There are laws in place that prohibit discriminating against workers over 40, but ageism still persists in many companies today. To help determine if ageism has crept into your hiring patterns, here are some signs that you could have an issue.
Older Candidates Are Removed from Contention Before Similarly Skilled Younger Applicants
When most businesses are looking to hire, qualifications are often stated as the standard by which they determine who to pursue. This suggests that candidates with similar skill levels should advance congruently. However, if hiring managers are discarding resumes from older workers while younger applicants with the same skills advance, then there could be an ageism issue.
While a candidate’s age isn’t displayed on a resume, you can often estimate a person’s age based on their amount of experience, dates of prior employment, or graduation date. This means a hiring manager could likely weed out older workers by using data to approximately gauge a person’s age.
If you notice a pattern within screened out and screened in applicants, then intervention is required. Hiring managers need to be informed regarding EEOC law and how resumes need to be reviewed to ensure discrimination, either intentional or unconscious, is eliminated from the process.
Language Choices That Suggest Ageist Tendencies
While blatantly discriminatory language is easy to spot in most cases, there are some subtle choices that also reflect a problem. A manager that states they are looking for “young blood” or “a youthful perspective” could show bias towards younger workers. Also, job postings that say the company is looking for “recent” or “new” graduates could suggest they are trying to screen out older workers while language like “digital natives” as indicates a preference towards youth.

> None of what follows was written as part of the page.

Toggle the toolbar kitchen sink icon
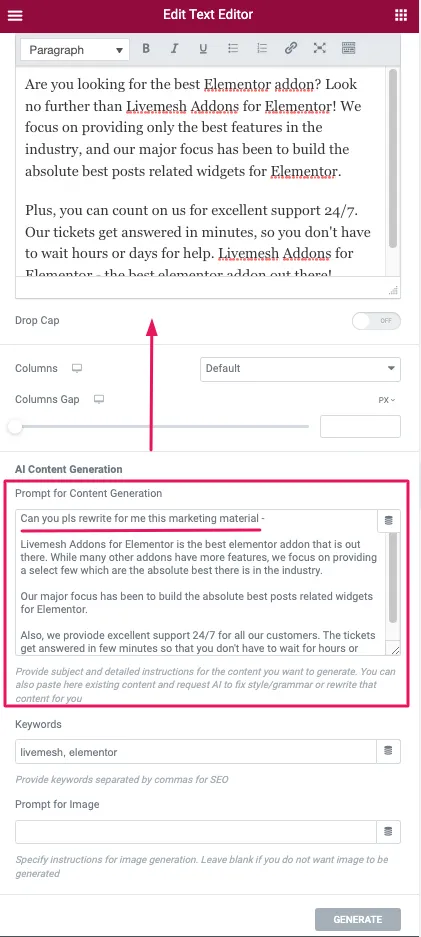(349, 49)
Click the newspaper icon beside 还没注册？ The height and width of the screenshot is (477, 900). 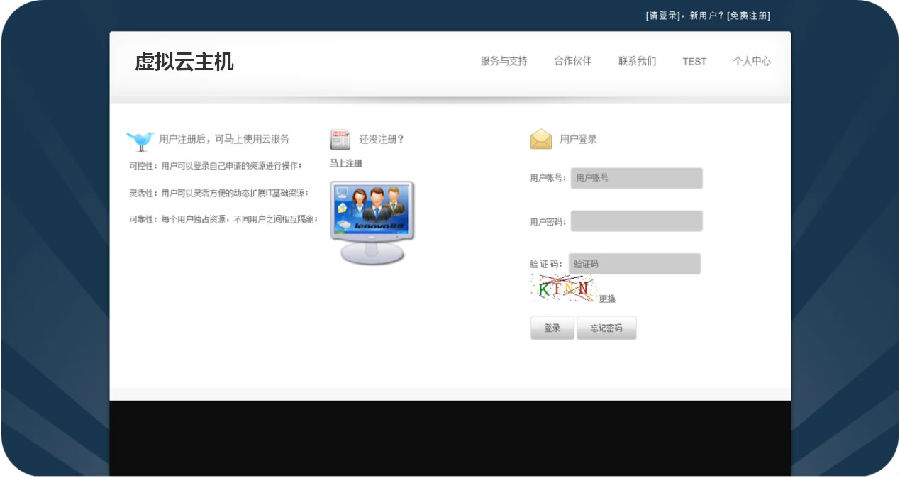[x=340, y=139]
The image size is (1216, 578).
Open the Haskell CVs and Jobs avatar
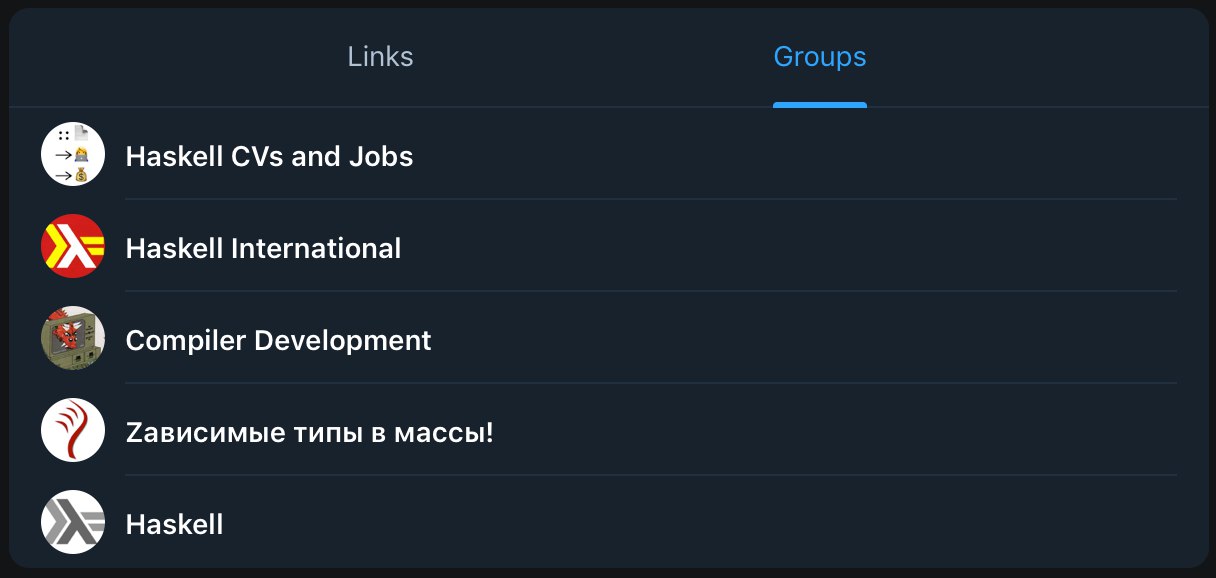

Any question or comment that brings age into the equation can also be a sign of a problem, as well as providing greater access to training to younger workers or favoring them for a promotion could show ageism is playing a role in decision making.
Even discussions that take place outside of the hiring process can indicate a problem, as ageist comments made by a hiring manager in the workplace suggest a predisposition for age-related discrimination.
All potentially discriminatory language or activities need to be properly dressed by the organization to ensure they aren’t affecting hiring processes and other aspects of the company’s operations. Often, the best first step is to ensure all employees receive training that addresses issues of discrimination. All hiring activities should be monitored for potentially discriminatory patterns, and internal practices like training and promotions should also be reviewed.
By taking an active role in educating your workers and tracking activities, you can help ensure ageism has not crept into your hiring practices. You can also enlist the assistance of a reputable staffing company to ensure all bias is removed from your candidate screening processes. If you’re looking for a new employee, The Advance Group can ensure that all applicants are given an equal chance. Contact us today to discuss your hiring needs and see what our services can do for you.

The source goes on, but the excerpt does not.